Follicle-stimulating hormone and estradiol are associated with bone mineral density and risk of fractures in men with type 2 diabetes mellitus.

Abstract

Type 2 diabetes mellitus (T2DM) is associated with a higher fracture risk. Sex hormones are important for maintaining skeletal health. It is not clear which sex hormone(s) contribute(s) to bone mineral density (BMD) and fracture risk in males with T2DM. This study investigated the relationships of these parameters in males with T2DM. This study involved 482 men with T2DM. BMDs at the lumbar spine (L2-4), femoral neck (FN), and total hip (TH) were measured by dual-energy X-ray absorptiometry (DXA).
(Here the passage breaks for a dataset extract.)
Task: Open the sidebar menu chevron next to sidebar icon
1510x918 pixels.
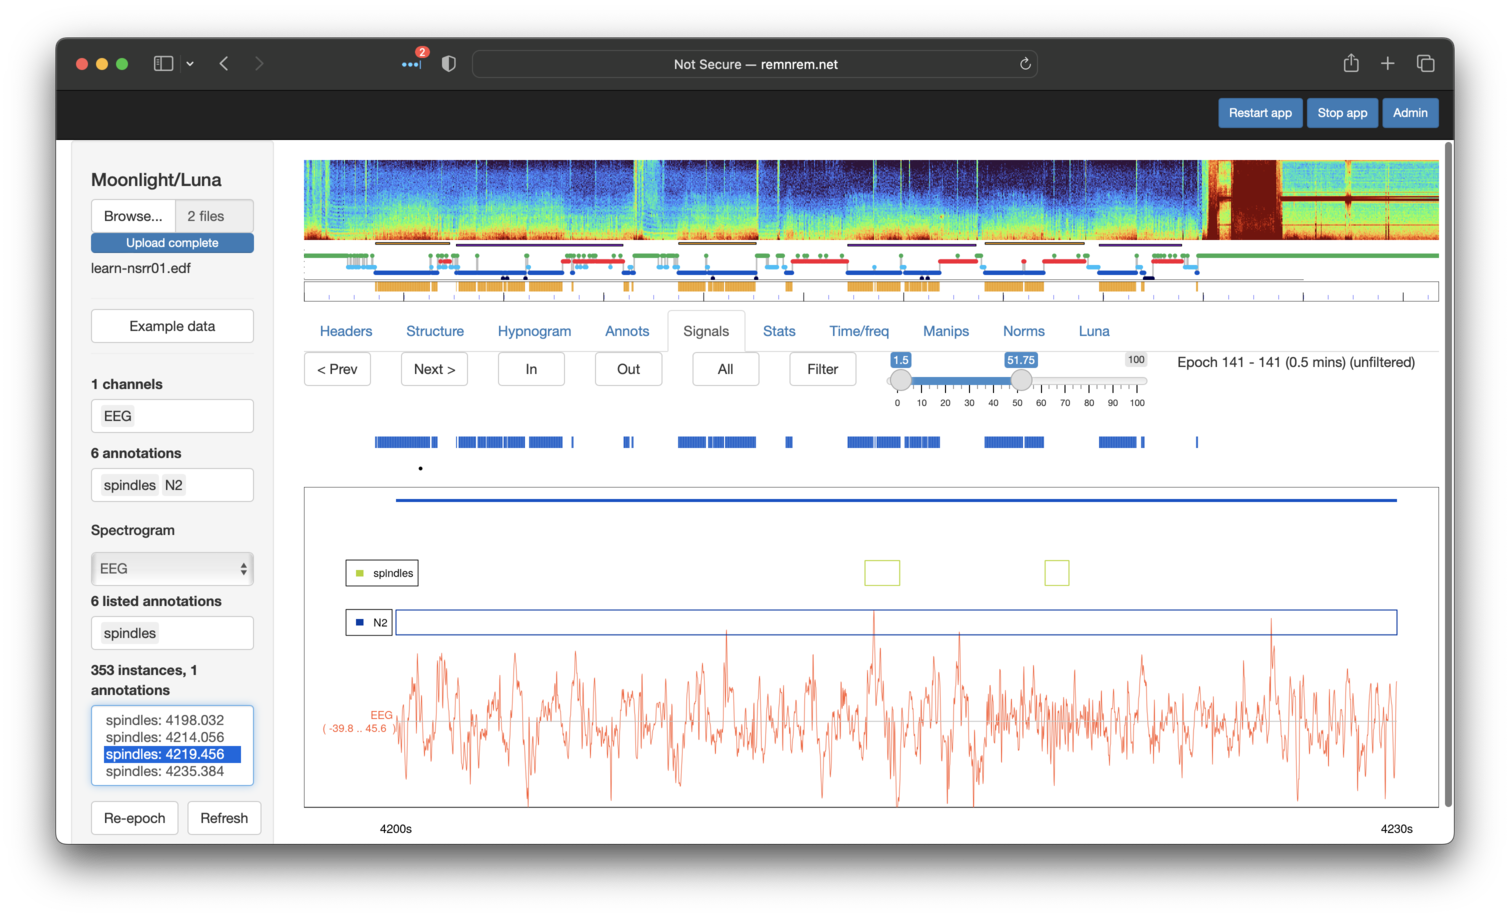Action: click(190, 64)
The 10-year probability of fractures was assessed using the modified Fracture Risk Algorithm (FRAX) tool. Serum levels of sex hormones were measured. Follicle-stimulating hormone (FSH) and estradiol (E2) were associated with BMDs at L2-4 (FSH, β = -.162, P < .05; E2, β = .176, P < .001), and E2 was associated with BMD at FN (β = .137, P < .05) and TH (β = .140, P < .05). FSH was associated with major osteoporotic fractures (β = .288, P < .001) and hip fractures (β = .235, P < .001). Higher FSH was a risk factor for osteoporosis/osteopenia (odds ratios [OR] = 2.92, 95% CI = 1.66-5.14, P < .001), whereas higher E2 was a protective factor (OR = 0.37, 95% CI = 0.22-0.60, P < .001). Patients in the higher tertile of FSH and lower tertile of E2 had an increased risk of osteoporosis/osteopenia (OR = 5.05, 95% CI = 1.37-18.65, P < .05). For males with T2DM, FSH and E2 are significantly associated with BMD, osteoporosis/osteopenia, and fracture risk.